## DIRECTIVE
Select every line in the records below that contains the string "species", and copy each of those lines.

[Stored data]

○ ○ ○ ○ ○

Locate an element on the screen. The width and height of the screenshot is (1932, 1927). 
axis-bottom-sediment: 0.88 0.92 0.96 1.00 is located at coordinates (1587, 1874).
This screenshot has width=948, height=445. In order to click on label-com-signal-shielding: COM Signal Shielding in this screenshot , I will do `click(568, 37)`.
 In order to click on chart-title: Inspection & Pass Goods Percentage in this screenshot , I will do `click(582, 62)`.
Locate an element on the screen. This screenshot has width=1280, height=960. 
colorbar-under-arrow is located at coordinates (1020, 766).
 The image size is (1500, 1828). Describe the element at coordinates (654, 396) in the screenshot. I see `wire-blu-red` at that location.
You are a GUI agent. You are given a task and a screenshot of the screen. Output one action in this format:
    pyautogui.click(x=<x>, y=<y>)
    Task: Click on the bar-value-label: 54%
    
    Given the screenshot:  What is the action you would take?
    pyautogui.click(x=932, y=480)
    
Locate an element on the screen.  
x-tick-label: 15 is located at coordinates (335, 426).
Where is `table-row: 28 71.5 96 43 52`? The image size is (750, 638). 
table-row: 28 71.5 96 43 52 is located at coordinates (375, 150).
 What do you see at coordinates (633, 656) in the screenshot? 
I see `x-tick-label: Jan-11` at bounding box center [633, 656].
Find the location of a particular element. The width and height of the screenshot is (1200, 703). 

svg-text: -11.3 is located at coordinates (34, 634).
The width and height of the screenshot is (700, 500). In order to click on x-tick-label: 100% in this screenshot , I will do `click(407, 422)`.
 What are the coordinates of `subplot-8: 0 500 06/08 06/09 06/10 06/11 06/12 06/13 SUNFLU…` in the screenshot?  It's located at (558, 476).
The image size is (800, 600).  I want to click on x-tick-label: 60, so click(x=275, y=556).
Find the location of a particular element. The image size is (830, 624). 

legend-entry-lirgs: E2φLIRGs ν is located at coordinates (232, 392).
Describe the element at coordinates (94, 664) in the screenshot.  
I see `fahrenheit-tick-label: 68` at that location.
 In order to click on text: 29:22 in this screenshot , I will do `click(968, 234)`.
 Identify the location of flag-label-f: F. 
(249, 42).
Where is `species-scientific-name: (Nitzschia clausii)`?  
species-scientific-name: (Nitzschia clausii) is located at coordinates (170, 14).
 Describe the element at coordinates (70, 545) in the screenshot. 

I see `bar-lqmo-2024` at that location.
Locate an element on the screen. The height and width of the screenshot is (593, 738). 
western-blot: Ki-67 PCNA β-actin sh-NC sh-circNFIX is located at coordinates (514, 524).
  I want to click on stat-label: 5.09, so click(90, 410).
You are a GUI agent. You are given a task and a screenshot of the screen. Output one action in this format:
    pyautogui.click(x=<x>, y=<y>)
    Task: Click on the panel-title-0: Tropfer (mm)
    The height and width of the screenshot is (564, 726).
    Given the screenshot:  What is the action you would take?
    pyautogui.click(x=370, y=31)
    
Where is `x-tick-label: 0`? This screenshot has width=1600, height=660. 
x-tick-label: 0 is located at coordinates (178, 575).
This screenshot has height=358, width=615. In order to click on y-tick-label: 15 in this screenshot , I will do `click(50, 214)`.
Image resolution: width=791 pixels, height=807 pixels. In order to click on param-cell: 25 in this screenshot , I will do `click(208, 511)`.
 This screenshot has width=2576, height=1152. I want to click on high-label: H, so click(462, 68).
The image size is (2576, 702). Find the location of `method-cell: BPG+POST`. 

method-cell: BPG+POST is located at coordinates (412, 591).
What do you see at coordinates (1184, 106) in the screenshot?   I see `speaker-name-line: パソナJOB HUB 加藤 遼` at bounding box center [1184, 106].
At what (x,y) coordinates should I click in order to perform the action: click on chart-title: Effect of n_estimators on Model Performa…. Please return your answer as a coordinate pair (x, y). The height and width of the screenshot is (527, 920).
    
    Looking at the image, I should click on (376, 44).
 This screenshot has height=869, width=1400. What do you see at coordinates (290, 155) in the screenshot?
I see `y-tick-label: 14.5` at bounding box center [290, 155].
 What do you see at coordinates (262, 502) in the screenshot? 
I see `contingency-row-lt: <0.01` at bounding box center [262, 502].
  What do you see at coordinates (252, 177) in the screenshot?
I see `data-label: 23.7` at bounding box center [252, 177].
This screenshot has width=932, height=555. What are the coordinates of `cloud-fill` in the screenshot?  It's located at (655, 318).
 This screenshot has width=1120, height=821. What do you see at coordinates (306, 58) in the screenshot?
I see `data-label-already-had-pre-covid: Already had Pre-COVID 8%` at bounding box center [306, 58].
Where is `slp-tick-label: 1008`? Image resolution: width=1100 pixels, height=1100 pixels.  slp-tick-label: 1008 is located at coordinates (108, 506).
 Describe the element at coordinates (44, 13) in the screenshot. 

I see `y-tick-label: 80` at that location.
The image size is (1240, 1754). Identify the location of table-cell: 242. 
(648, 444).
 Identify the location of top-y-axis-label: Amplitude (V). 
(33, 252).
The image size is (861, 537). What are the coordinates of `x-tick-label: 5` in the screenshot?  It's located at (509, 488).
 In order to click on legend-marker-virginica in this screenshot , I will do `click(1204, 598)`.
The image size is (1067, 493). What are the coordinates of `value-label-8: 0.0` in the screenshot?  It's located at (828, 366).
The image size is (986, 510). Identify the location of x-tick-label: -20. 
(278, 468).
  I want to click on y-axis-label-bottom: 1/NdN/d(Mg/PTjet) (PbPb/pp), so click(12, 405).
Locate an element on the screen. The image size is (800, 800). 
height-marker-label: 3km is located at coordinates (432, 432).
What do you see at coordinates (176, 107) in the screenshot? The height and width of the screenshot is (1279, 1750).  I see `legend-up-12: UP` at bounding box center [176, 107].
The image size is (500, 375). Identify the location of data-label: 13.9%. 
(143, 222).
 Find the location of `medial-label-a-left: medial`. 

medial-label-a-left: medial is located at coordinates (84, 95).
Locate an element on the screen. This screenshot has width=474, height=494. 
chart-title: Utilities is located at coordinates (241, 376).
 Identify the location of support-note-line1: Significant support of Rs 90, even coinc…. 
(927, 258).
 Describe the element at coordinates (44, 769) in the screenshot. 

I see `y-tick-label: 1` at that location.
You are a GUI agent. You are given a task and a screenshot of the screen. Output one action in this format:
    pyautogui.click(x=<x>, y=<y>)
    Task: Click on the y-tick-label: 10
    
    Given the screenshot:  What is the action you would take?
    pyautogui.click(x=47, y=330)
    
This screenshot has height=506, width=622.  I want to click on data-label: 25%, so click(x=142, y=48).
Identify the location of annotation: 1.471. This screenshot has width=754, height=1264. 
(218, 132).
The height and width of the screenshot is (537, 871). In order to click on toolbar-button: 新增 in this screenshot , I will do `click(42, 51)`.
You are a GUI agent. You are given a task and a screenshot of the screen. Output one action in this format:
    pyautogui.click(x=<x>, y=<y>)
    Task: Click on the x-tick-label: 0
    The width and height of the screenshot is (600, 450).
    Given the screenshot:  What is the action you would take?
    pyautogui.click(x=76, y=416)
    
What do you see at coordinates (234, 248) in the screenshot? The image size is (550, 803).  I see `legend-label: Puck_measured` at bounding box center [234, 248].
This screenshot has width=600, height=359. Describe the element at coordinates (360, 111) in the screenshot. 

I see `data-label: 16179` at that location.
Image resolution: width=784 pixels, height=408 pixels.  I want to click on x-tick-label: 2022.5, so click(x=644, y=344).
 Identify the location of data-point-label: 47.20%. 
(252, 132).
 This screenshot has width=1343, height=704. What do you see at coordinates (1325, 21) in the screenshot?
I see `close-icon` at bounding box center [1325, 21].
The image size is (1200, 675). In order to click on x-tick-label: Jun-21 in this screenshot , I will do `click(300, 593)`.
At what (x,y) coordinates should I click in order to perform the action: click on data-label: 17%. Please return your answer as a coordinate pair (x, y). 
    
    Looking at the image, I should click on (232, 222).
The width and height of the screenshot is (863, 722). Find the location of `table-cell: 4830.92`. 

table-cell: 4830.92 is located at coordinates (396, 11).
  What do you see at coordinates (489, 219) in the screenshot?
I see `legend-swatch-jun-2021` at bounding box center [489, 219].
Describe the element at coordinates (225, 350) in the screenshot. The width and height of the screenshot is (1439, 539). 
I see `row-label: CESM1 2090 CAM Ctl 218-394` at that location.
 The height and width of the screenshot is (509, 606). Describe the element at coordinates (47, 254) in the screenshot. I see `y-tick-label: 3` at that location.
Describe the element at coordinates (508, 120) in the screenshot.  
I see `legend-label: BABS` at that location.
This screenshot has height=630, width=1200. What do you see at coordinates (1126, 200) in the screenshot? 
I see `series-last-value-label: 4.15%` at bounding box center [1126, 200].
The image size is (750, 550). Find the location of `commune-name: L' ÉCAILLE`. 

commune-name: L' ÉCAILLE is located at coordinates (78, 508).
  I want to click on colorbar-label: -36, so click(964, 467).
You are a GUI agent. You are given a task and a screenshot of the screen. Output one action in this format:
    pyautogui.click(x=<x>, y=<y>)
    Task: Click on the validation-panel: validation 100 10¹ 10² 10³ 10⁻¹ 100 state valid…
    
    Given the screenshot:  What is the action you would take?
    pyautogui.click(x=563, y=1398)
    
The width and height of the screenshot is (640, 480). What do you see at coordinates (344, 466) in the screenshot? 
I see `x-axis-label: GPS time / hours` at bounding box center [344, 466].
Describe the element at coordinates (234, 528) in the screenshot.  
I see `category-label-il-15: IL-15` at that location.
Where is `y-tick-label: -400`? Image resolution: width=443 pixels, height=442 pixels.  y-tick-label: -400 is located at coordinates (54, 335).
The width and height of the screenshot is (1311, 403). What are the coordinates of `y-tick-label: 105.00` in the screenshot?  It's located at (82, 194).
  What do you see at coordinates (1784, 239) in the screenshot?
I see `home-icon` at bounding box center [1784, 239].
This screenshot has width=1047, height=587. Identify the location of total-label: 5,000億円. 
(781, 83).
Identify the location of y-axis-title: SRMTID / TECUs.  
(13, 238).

○ ○ ○ ○ ○

## ANSWER BOX
Where is `species-scientific-name: (Nitzschia clausii)`?  
species-scientific-name: (Nitzschia clausii) is located at coordinates (170, 14).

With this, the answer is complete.